Hence, Australia has already demonstrated the feasibility of carving out a non-core but essential infrastructure layer in a structure that supports professionalised operations and investment discipline.

Case study 2: The UK’s Crown Hosting model

Digital infrastructure is where the broker model can deliver outsized gains. A good reference point is the UK’s Crown Hosting initiative.

In 2015, the UK government established Crown Hosting Data Centres as a joint venture with Ark Data Centres to provide data centre capacity for government workloads that were not yet suited to the public cloud. The objective was to break the pattern of departments buying and renewing hosting in isolation, often on subscale, long-duration, difficult-to-exit contracts. The model sought to aggregate demand, industrialise pricing and service levels, and allow the government to transition legacy workloads in a structured way rather than as a series of bespoke renegotiations.

Australia’s own trajectory points in a similar direction.

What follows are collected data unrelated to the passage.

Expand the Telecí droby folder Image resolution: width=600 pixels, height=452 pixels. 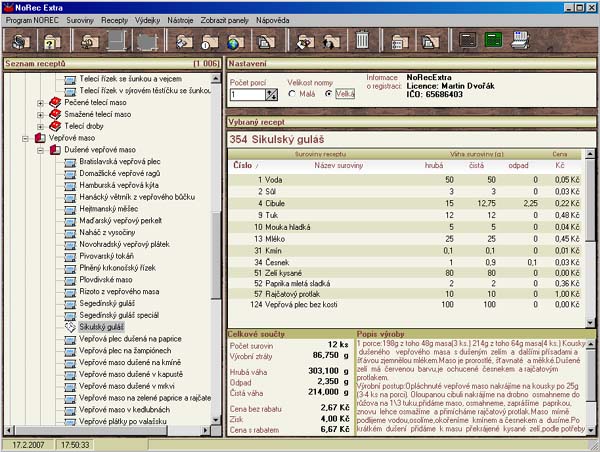[x=41, y=128]
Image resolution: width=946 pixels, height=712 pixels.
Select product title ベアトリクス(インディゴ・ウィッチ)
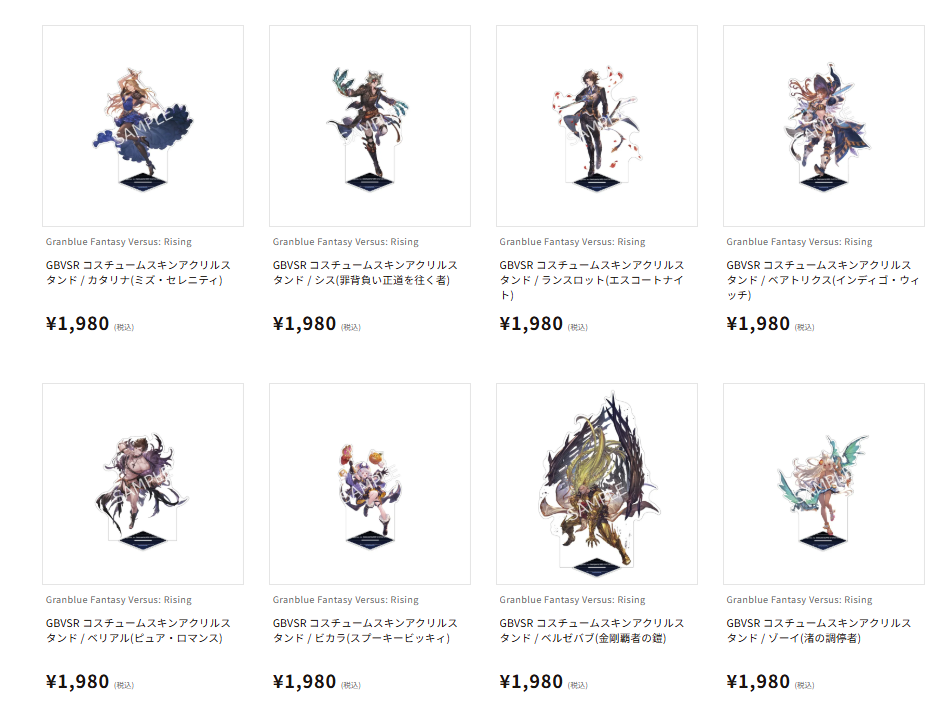[x=823, y=280]
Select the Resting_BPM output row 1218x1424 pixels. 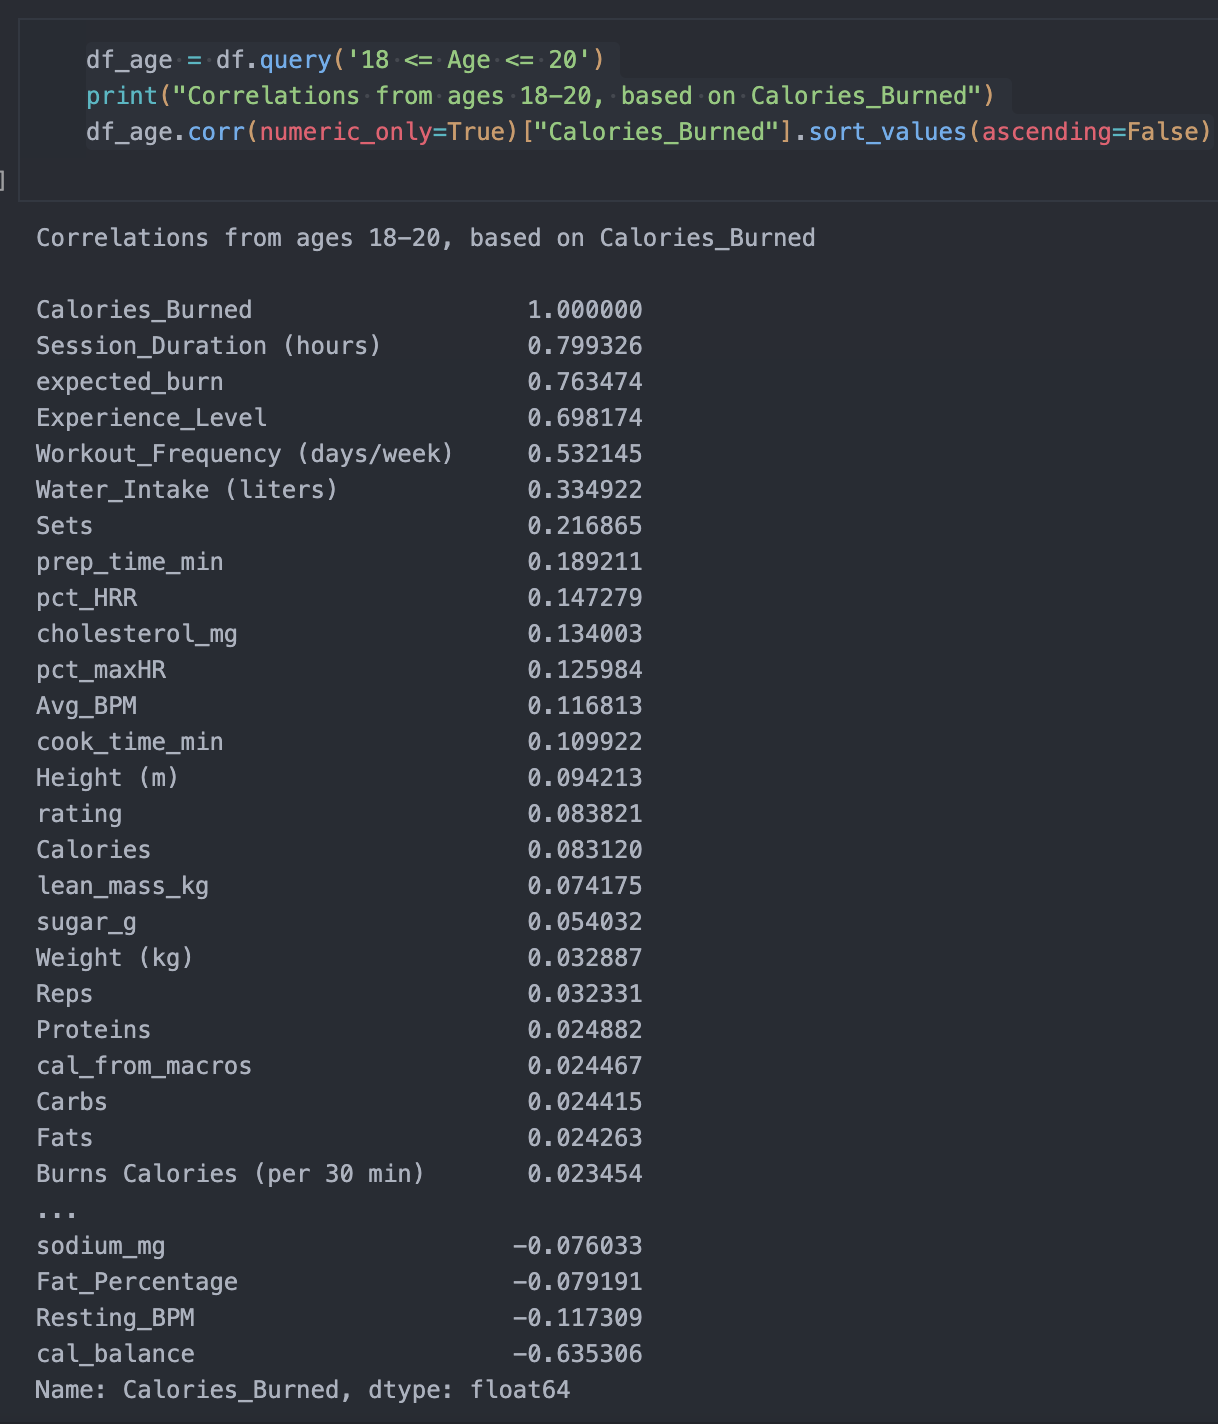(115, 1318)
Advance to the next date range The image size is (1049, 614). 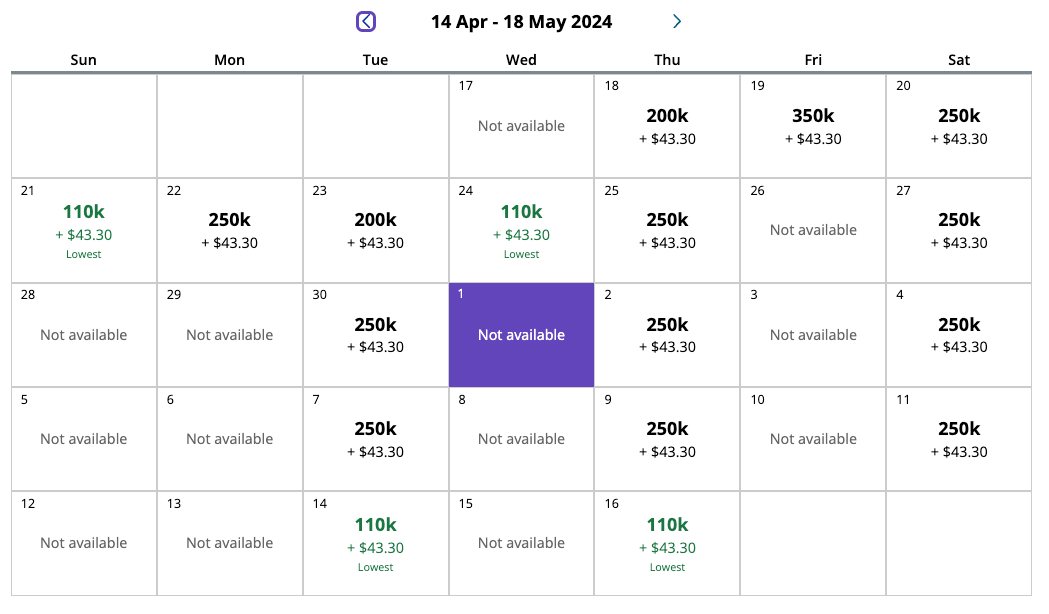click(677, 21)
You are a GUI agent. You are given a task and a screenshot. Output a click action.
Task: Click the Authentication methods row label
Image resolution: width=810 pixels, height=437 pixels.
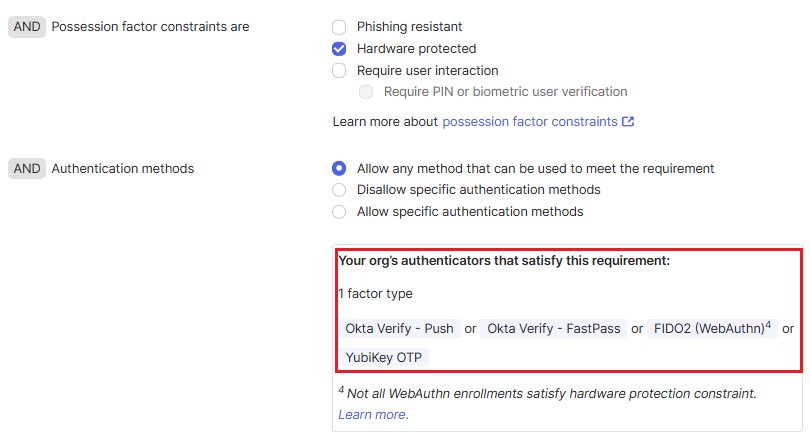(122, 169)
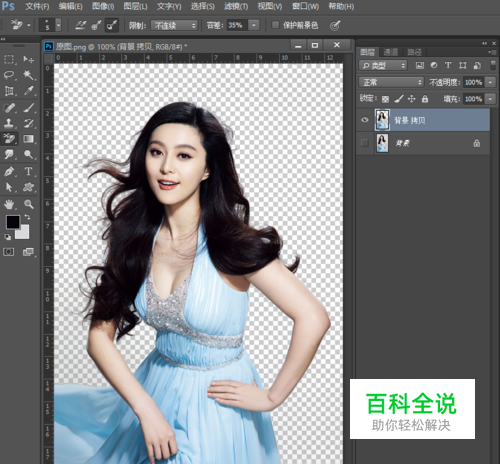Select the Clone Stamp tool
This screenshot has height=464, width=500.
[9, 123]
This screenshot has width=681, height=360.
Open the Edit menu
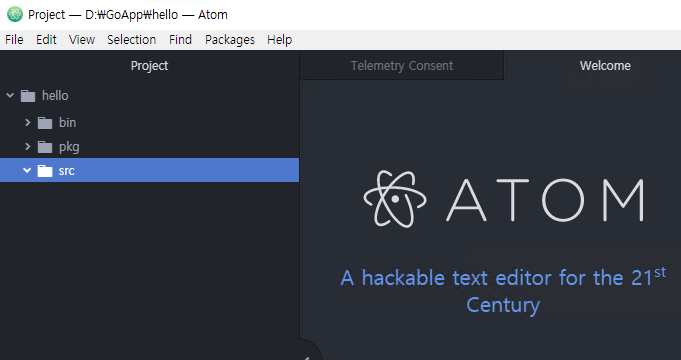click(46, 40)
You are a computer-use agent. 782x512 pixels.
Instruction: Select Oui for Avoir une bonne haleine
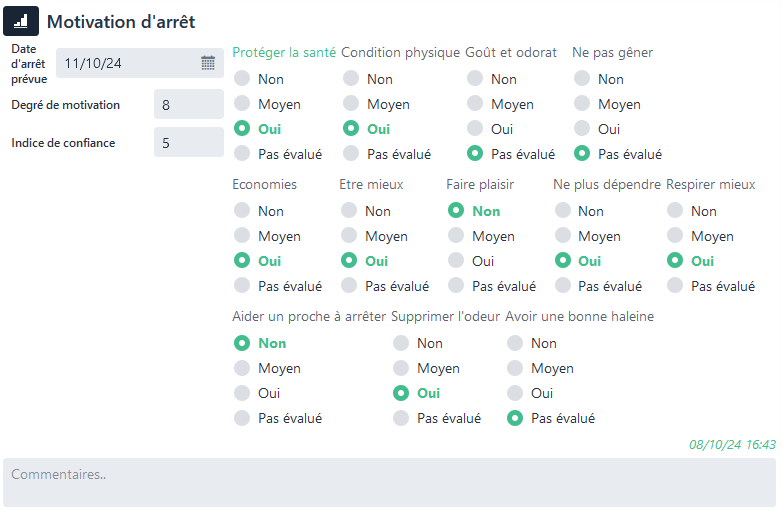point(514,393)
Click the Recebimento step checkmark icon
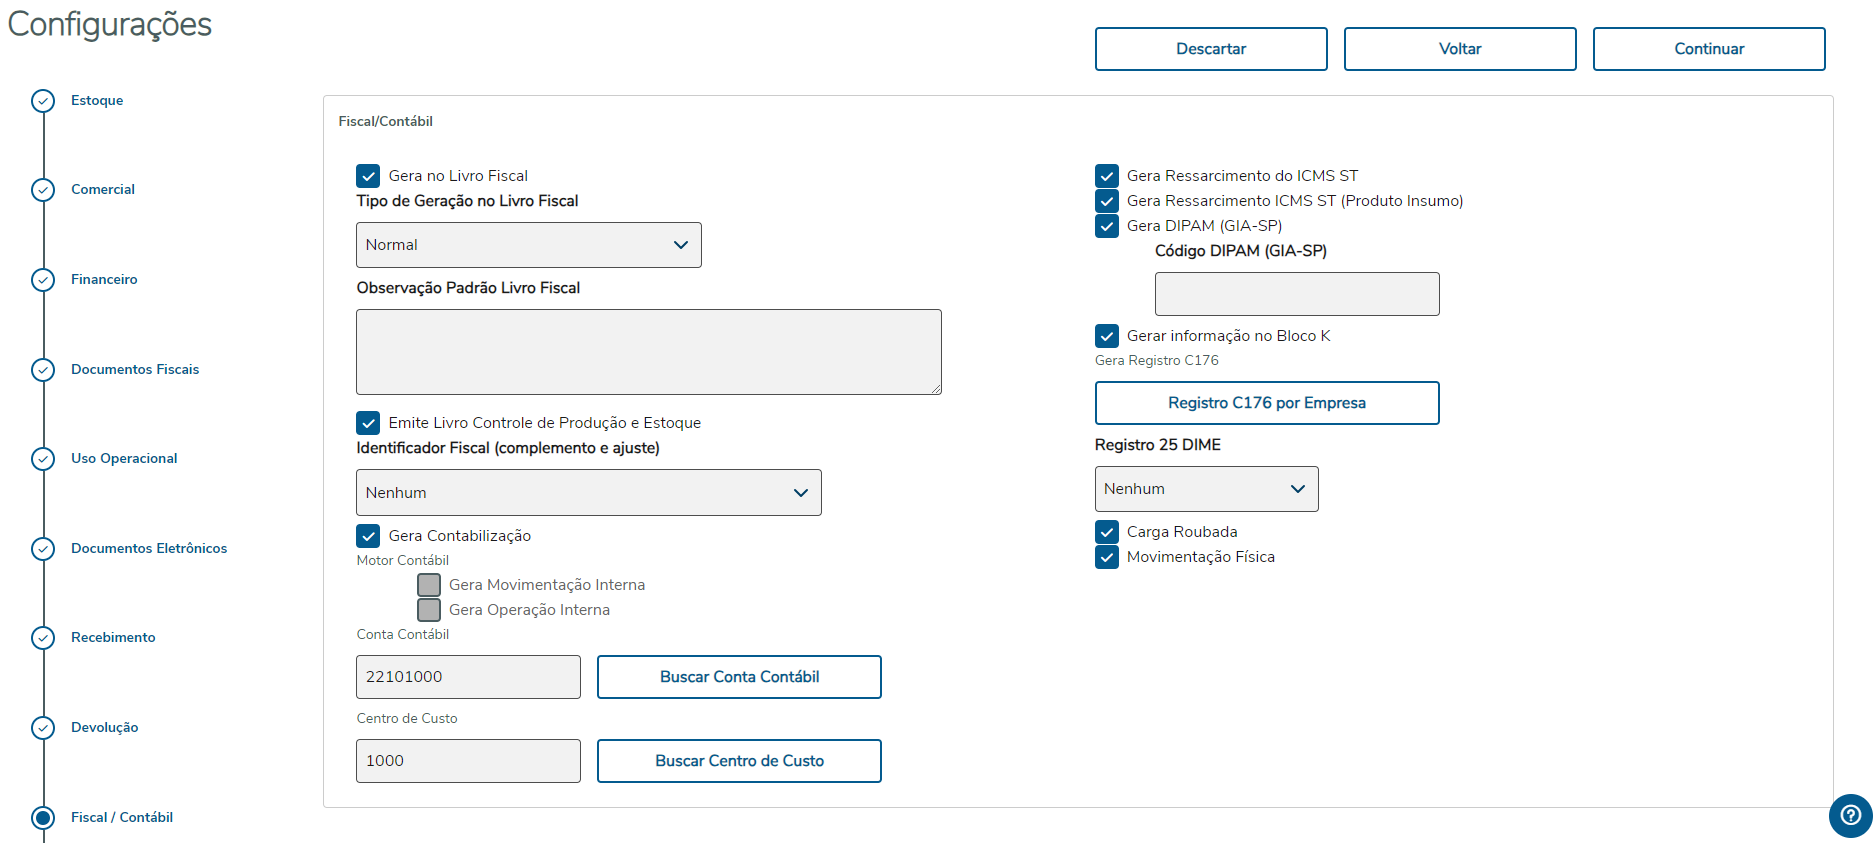Viewport: 1876px width, 843px height. tap(43, 638)
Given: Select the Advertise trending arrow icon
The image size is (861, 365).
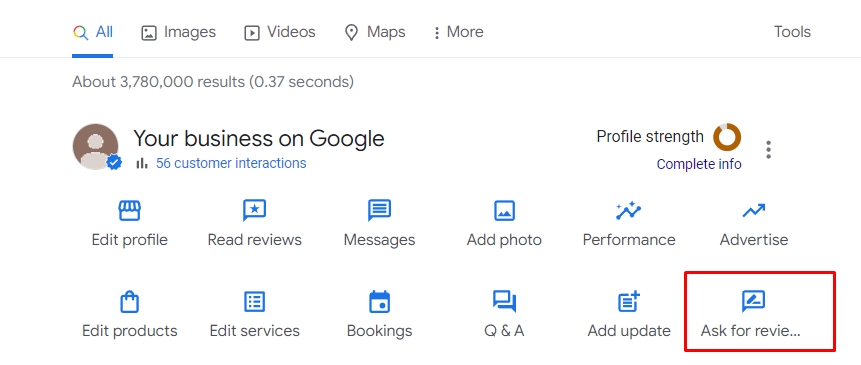Looking at the screenshot, I should (x=753, y=210).
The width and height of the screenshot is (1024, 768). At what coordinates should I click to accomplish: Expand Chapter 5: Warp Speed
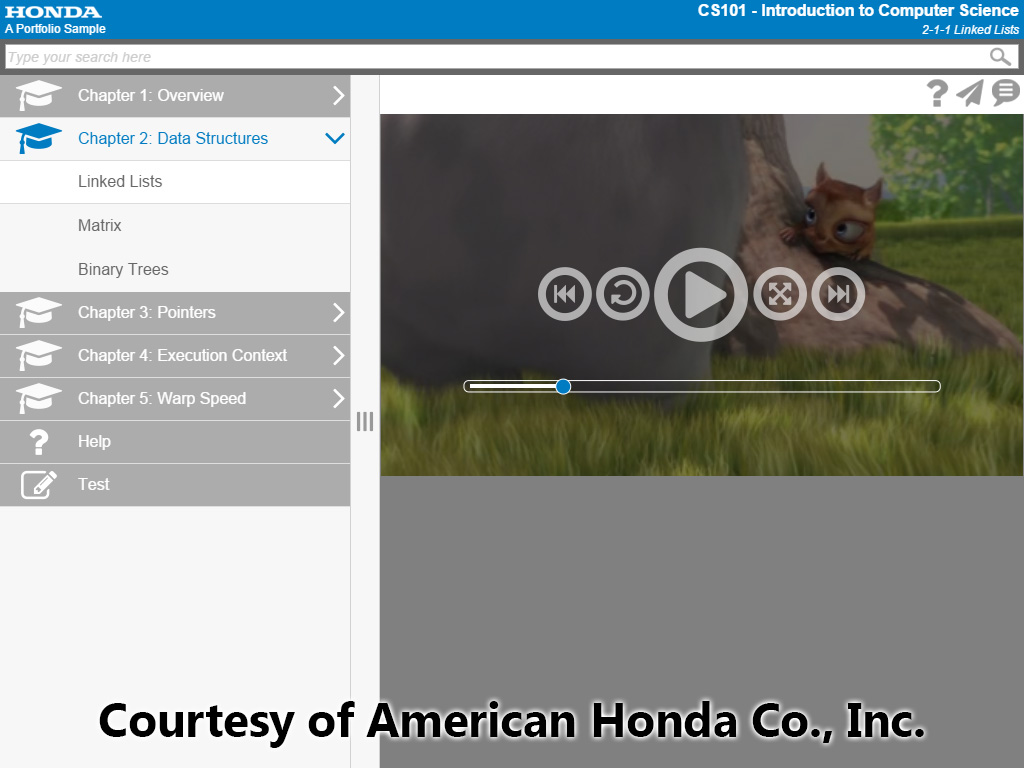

One strand is the growth of sovereign and high-assurance private data centre capacity serving the government. For example, the Department of Foreign Affairs and Trade’s partnership with Canberra Data Centres was framed explicitly as an uplift in information and communications technology capability and modernisation.

Case study 3: National Cancer Screening Register

Health registries are a prime example of ‘digital utility’ infrastructure.  They sit behind essential public programs, combining data aggregation, workflow orchestration, provider interfaces and reporting at national scale. Australia’s National Cancer Screening Register (NCSR) illustrates the productivity and service upside of treating registries as shared infrastructure rather than fragmented, jurisdiction-by-jurisdiction systems.

In 2016, the Australian Government awarded Telstra Health the contract to implement and operate the NCSR, supporting the National Cervical Screening Program and the National Bowel Cancer Screening Program. The platform consolidated multiple legacy registers into a single national participant record and introduced more standardised digital channels for providers to access and submit screening information. The consolidation reduces duplication, scale supports stronger operating discipline and continuous improvement, and government can focus on stewardship, standards and assurance while a specialist operator runs the service under enforceable performance and privacy requirements.